I called the Coast Guard and went into emergency mode, running each container into the kitchen and carefully removing the lid. Every nymph survived - even in houses that were over half filled with H2O. Thankfully the stocking liners (on the top covers) make superb gripping surfaces. So every house was dismantled, dried and re-inhabited. Some of the L1s were shaken up. But most of the L2s thought it was a great adventure and were chattering wildly about it.

One of the last condos to be emptied had an L1 runt in it - clinging upside down to a tiny twig. Without thinking I said, "Hey ! How ya doin' little buddy?" Thus it struck me a second later to name him "Gilligan." If it's a she, perhaps "Jill."


----------



## Mvalenz (May 24, 2013)

If it's a girl why not Ginger or Mary Ann or Eunice "Lovey" Wentworth Howell?


----------



## hierodula (May 24, 2013)

how about magellan?


----------



## Krissim Klaw (May 24, 2013)

I say go with Gilligan either way. Mantises don't have silly gender issues with names like us humans. If you want a gender neutral name however you could always go with S. S. _Minnow_ after the ship on Gilligan's Island that stranded them there. Minnow sounds like a name a little runt would have. XD

I'm glad everyone made it through the storm okay.


----------



## agent A (May 24, 2013)

last year my neighbor took my toadlets and left the cage out in the rain during a storm, i had to hop their fence to go save them

luckily they weren't hurt


----------



## sally (May 24, 2013)

Digger said:


> Posted pictures of my nymph condos a day or two ago.
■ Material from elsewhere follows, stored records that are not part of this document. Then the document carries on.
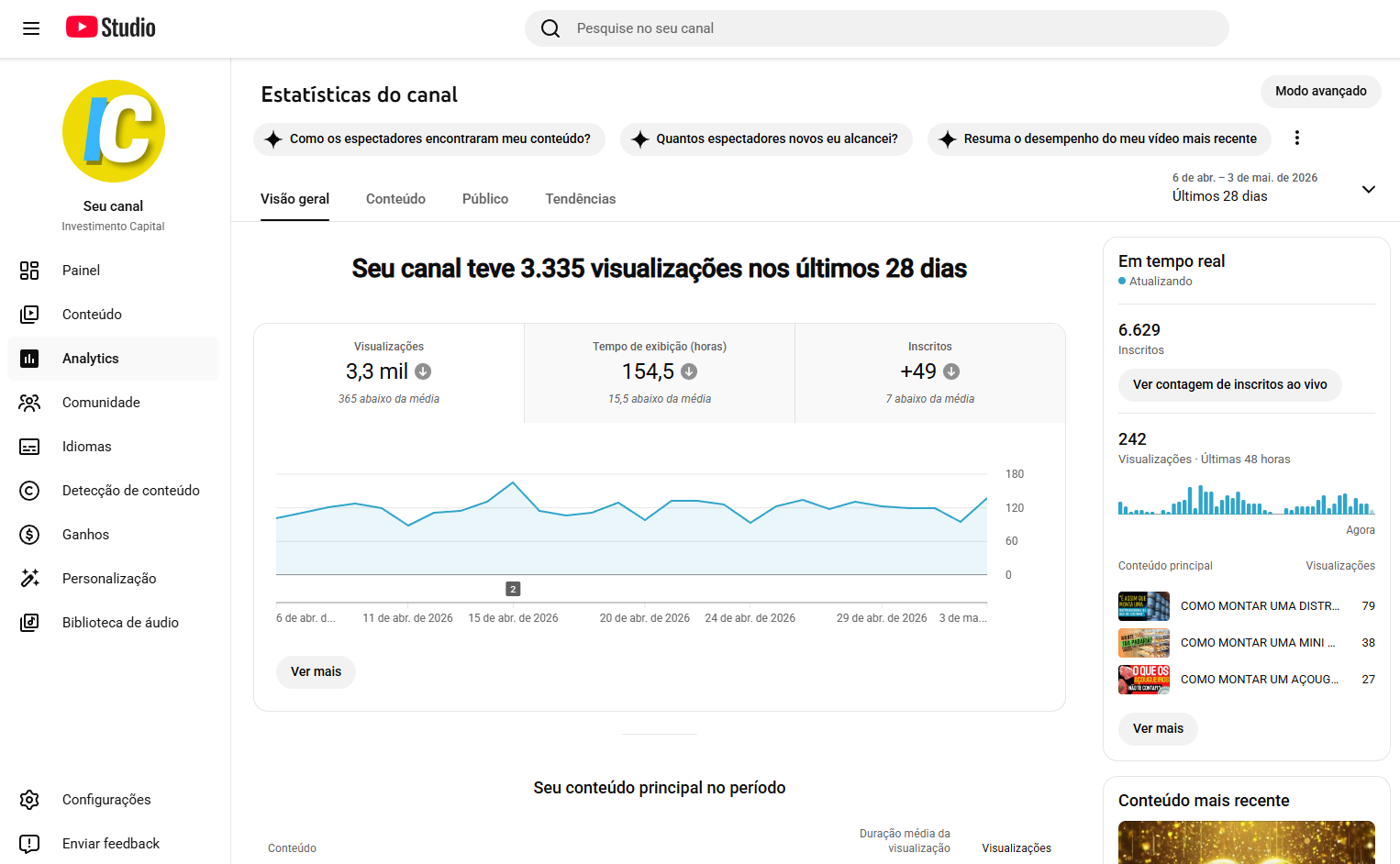Switch to the Tendências tab

(x=581, y=199)
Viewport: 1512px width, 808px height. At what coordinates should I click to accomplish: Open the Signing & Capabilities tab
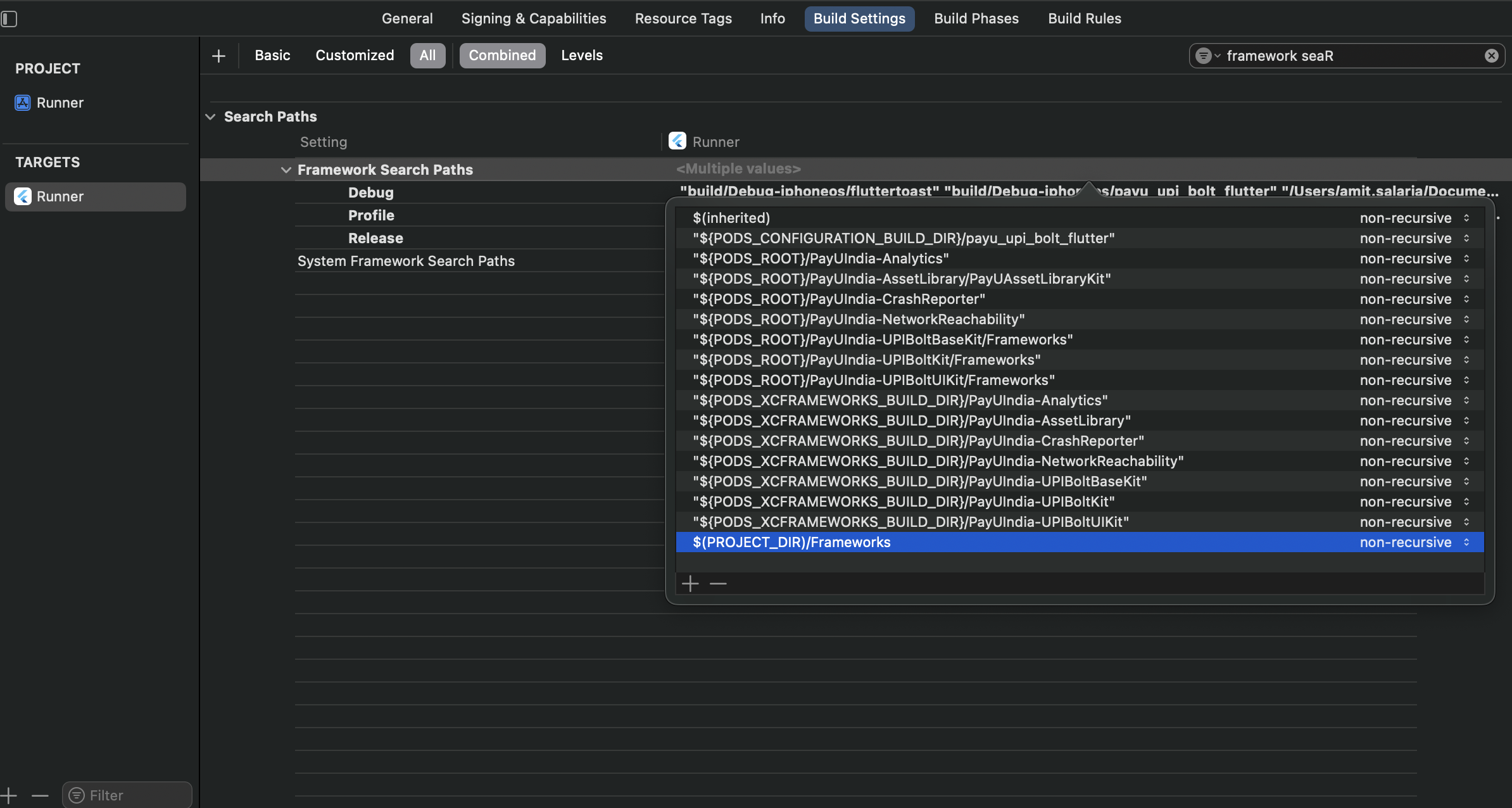coord(534,19)
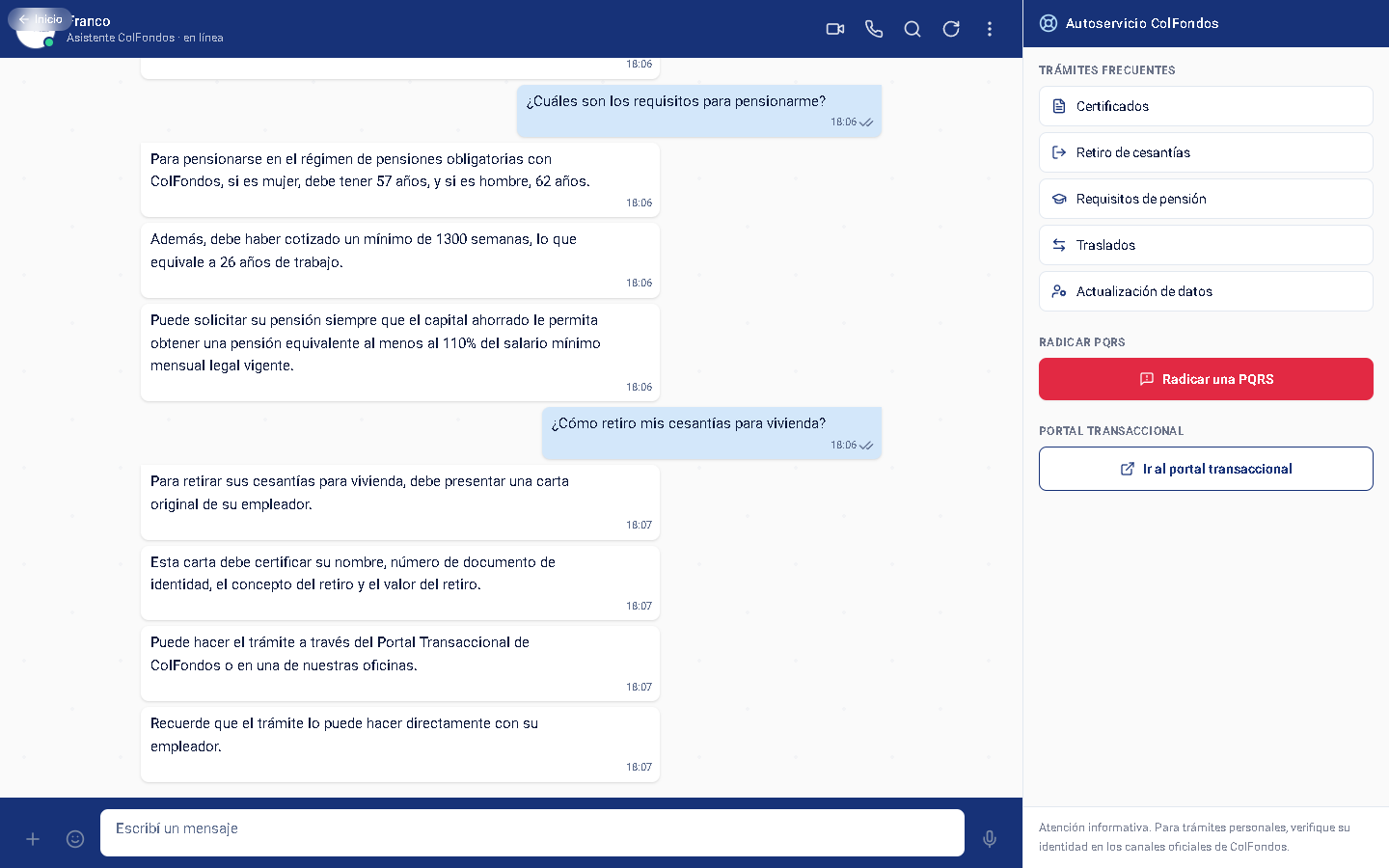Focus the Escribí un mensaje field
The width and height of the screenshot is (1389, 868).
tap(532, 832)
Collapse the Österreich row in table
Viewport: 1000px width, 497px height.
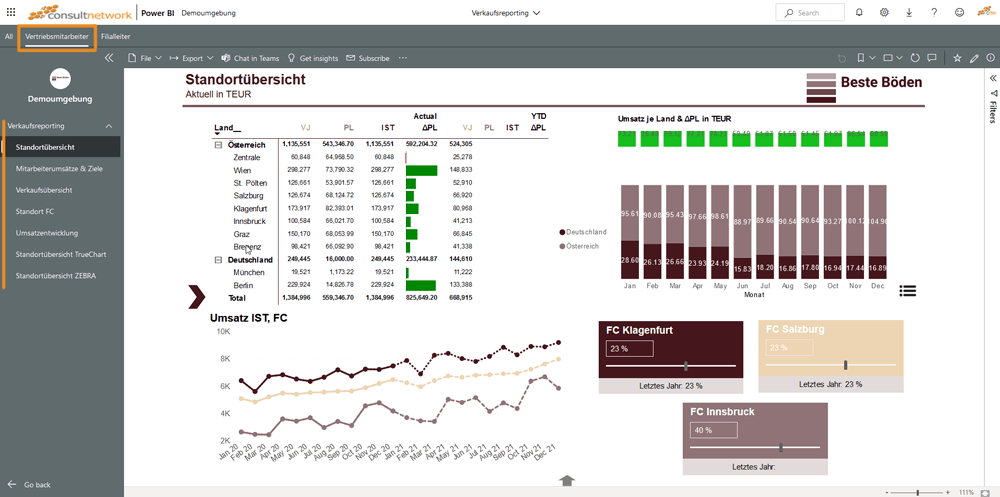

Now I can't locate the images !
> 
> Had all the condos stacked under a table on the deck in case of rain. Storm it did. At 12:30 am, I went out to make sure all was ok. I lifted up one of the condominiums - it was heavy. FILLED with rain water !
> 
> ...


the pics are on my hatch thread. Glad you saved them! How about Edmond Fitzgerald lol


----------



## hibiscusmile (May 24, 2013)

wordy! where were all the warning sirens? Gotta go talk to the mayor about this!


----------



## Coneja (May 24, 2013)

Everyone died on the Edmund Fitzgerald, though.  

That must have been terrifying... I can only imagine the horror you must have felt picking up that first container to find it filled with water. So glad everyone is okay!


----------



## Digger (May 24, 2013)

Thanks to all for the excellent naming suggestions for the runt survivor! Coneja: yeah; I had a real "sinking" feeling as I lifted the top of the first flooded house. Mostly expected an H.P. Lovecraft-esque scene of bloated bodies and antennae tips sticking out of the waterline. :boat:


----------



## dgerndt (May 25, 2013)

Wow, I'm so glad everyone was okay! Mantids are tough little buggers. They're still surprising me on just how tough they really are!! I guess that's why there are so many species, all around the world.


----------